Passage given:

☆ ☆ ☆

Big Data refers to the complexity, high-dimensionality, and high volume of information which are common features in many contemporary engineering applications. In the context of Big Data, however, specific treatments are required to successfully apply and implement Gaussian processes. This dissertation discusses new methodologies for solving three critical problems: analysis of spatial-temporal systems for wind energy applications; multi-fidelity analysis for nano-manufacturing systems; and predictive modeling for large datasets.
First, we develop a spatial-temporal model for local wind fields in a wind farm with more than 200 wind turbines. Our framework utilizes the correlation among the derivatives of wind speeds to find a neighborhood of predictors. We extend the model to incorporate the wind direction as a variable to define regimes and fit a separate model for each regime. We consider other meteorological measurements, such as air pressure and temperature, by calculating a theoretical wind called the geostrophic wind to enhance the model's predictive power. We present the model in an optimization framework and solve it through numerical techniques. We compare the model's performance with some alternatives in order to demonstrate its prediction accuracy.

☆ ☆ ☆

Source data:
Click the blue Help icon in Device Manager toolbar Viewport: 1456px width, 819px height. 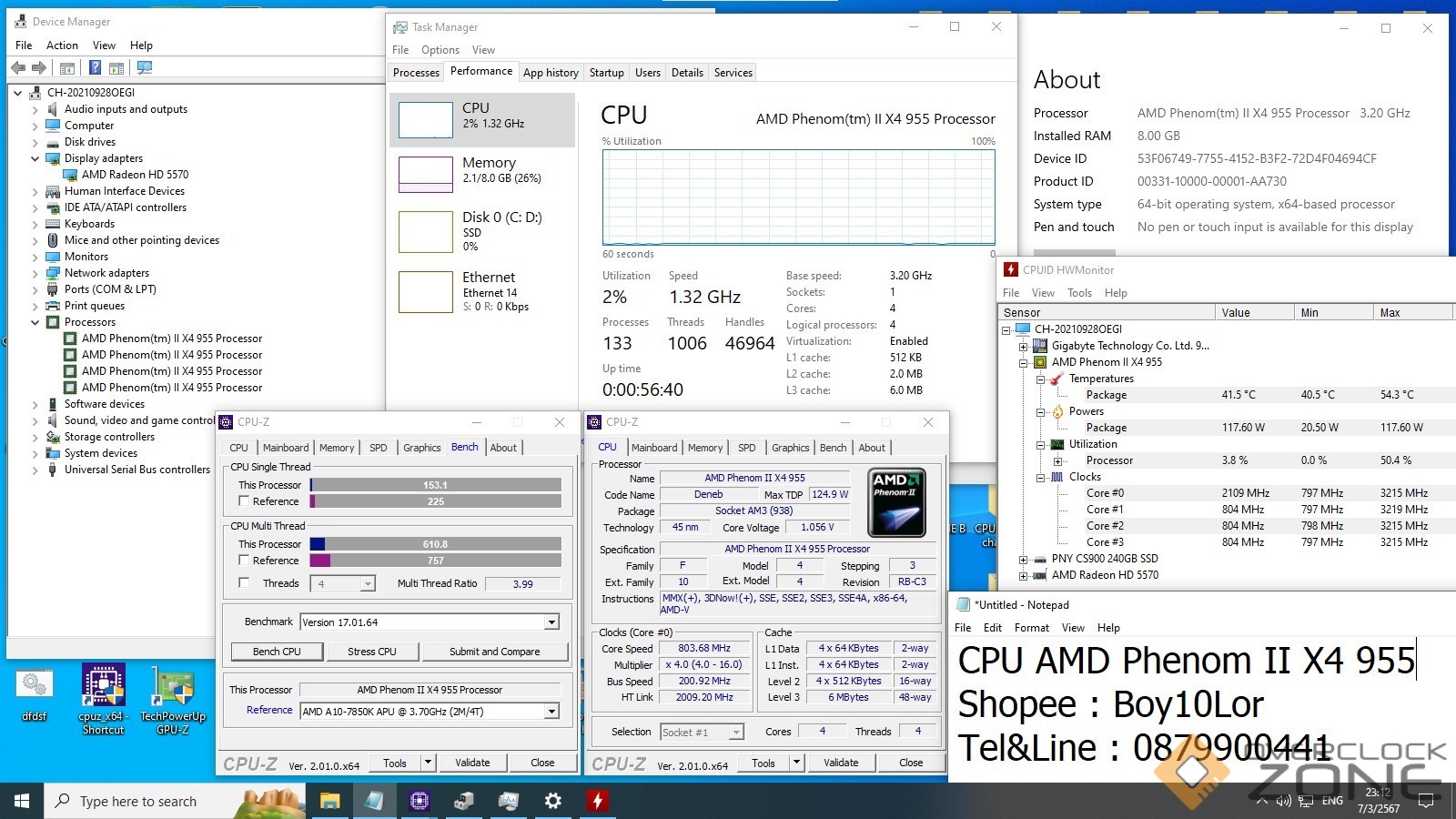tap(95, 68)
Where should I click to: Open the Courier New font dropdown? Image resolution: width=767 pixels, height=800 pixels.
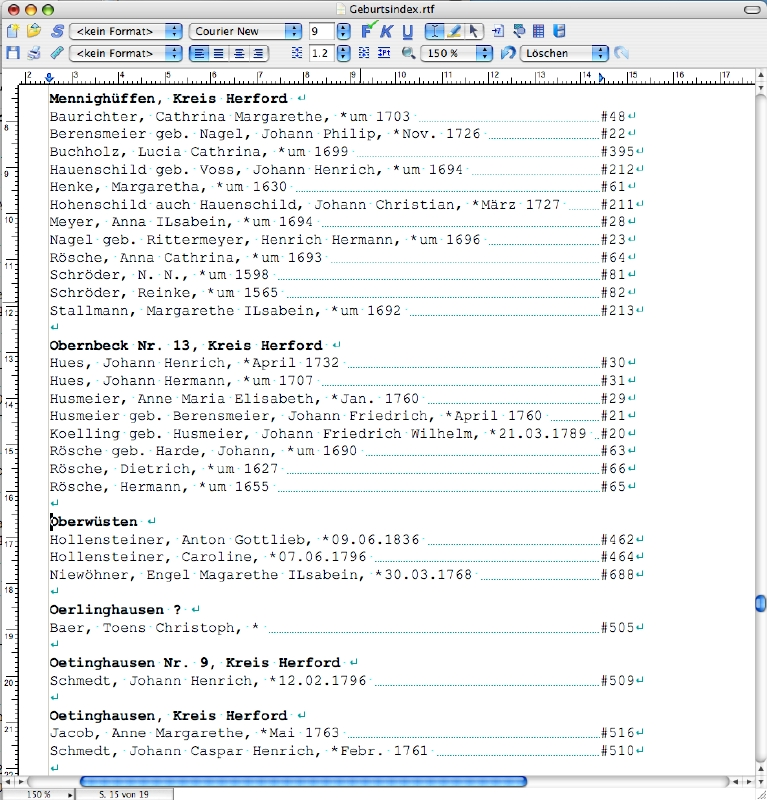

☆ ☆ ☆

Requests:
A – Sum up the Gaussian process passage in two sentences.
B – Answer these questions from the Gaussian process passage, one per line:
(i) What kind of systems is the multi-fidelity analysis for?
(ii) What variable is used to define regimes in the wind model?
(iii) What theoretical wind is calculated to bring in other weather measurements?
C – Go on with the Gaussian process passage, picking up after its last sentence.
The listing has nothing to do with the Gaussian process passage.

Answers to the exercises:
A – Gaussian processes need specific treatments to work with Big Data, and the dissertation offers new methods for three problems: spatial-temporal analysis for wind energy, multi-fidelity analysis for nano-manufacturing, and predictive modeling for large datasets. Its first model predicts wind fields in a wind farm of more than 200 turbines, using correlations among wind speed derivatives, regimes defined by wind direction, and a geostrophic wind calculated from measurements such as air pressure and temperature; it is solved numerically and compared with alternatives.

B –
(i) Nano-manufacturing systems.
(ii) Wind direction.
(iii) The geostrophic wind.

C –
Second, we consider a multi-fidelity analysis for predicting the Young's modules of buckypaper, a nano-manufactured product. The data for this problem derive from expensive, but accurate, physical experiments and an inexpensive, but less accurate, simulation model. The practice of integrating such data with different levels of accuracy is called multi-fidelity analysis. The challenge is that some of the input variables in the physical experiments are difficult to measure. We formulate the problem by introducing latent variables and then imputing unobserved latent variables in a two-step process: defining the functional relationship between observed and latent variables, and finding the optimal relationship by minimizing the distance between them. We demonstrate that this problem can be understood as a case of non-isometric curve to surface matching.
Third, we apply Gaussian process regression to large datasets. We propose a Bayesian Site Selection (BSS) approach which approximates the likelihood of the Gaussian process by using unobserved variables called pseudo-inputs. The BSS framework enables us to learn both the number and the location of the pseudo-inputs simultaneously through reversible jump Markov chain Monte Carlo methods. Testing the proposed method on both real and artificial datasets shows that the BSS approach provides a sensible trade-off between the prediction accuracy and computation time.